§ WHAT THIS TASK INVOLVES
The entries that follow need to be printed exactly as they are, minus any pictures.

Screenshot grounding data:
:::::

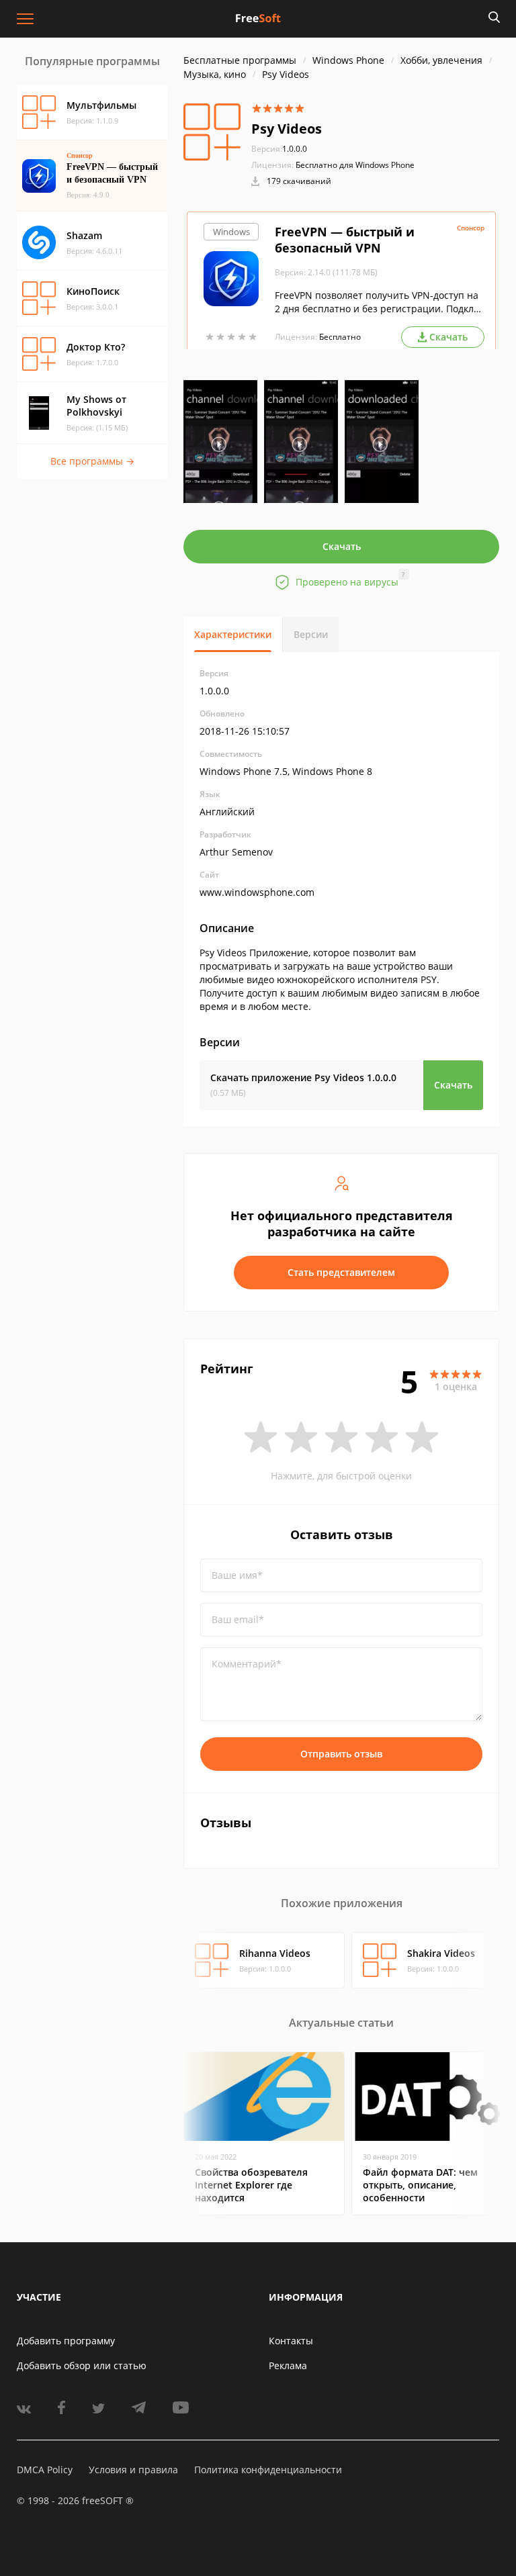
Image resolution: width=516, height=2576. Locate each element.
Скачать (341, 546)
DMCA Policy (45, 2469)
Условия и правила (133, 2469)
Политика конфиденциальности (268, 2469)
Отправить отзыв (341, 1753)
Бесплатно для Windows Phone (355, 165)
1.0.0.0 (279, 148)
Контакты (291, 2340)
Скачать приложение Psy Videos (303, 1077)
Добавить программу (66, 2340)
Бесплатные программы (239, 60)
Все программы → (92, 461)
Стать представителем (341, 1272)
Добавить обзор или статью (81, 2365)
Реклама (288, 2365)
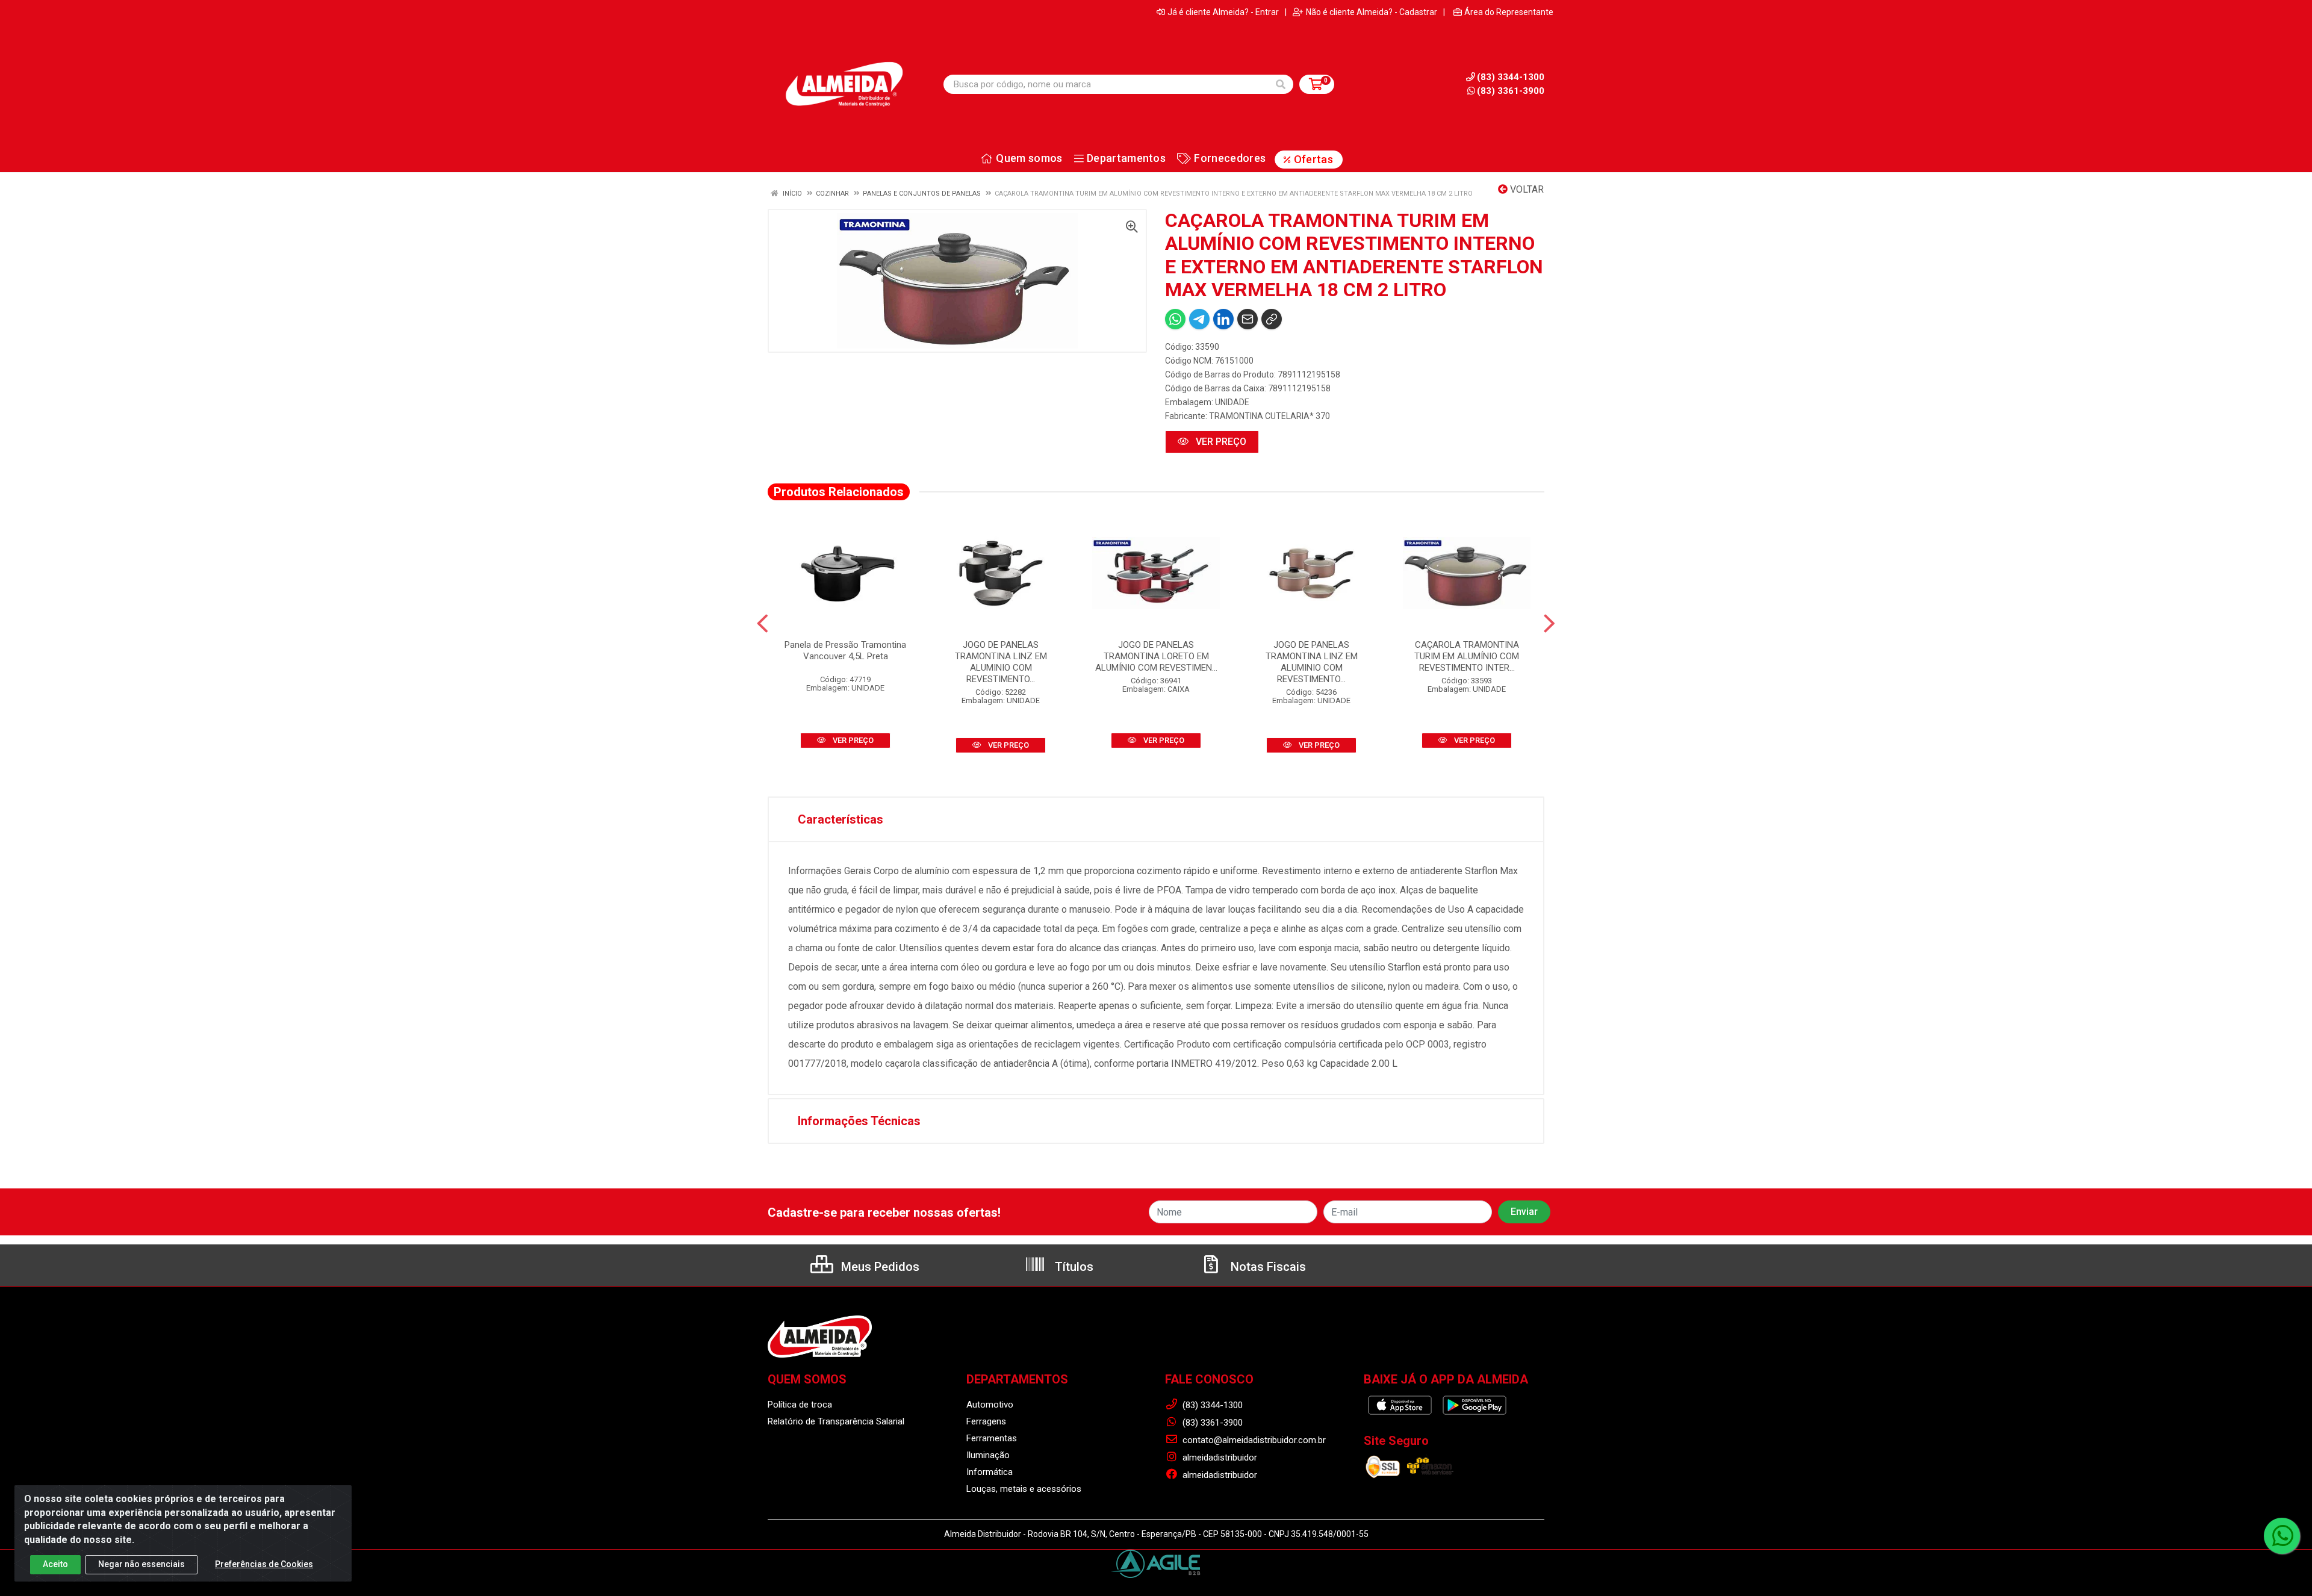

:::::

§ EXERCISE ANSWER
Image resolution: width=516, height=2576. Locate each element.
Скачать (341, 546)
DMCA Policy (45, 2469)
Условия и правила (133, 2469)
Политика конфиденциальности (268, 2469)
Отправить отзыв (341, 1753)
Бесплатно для Windows Phone (355, 165)
1.0.0.0 (279, 148)
Контакты (291, 2340)
Скачать приложение Psy Videos (303, 1077)
Добавить программу (66, 2340)
Бесплатные программы (239, 60)
Все программы → (92, 461)
Стать представителем (341, 1272)
Добавить обзор или статью (81, 2365)
Реклама (288, 2365)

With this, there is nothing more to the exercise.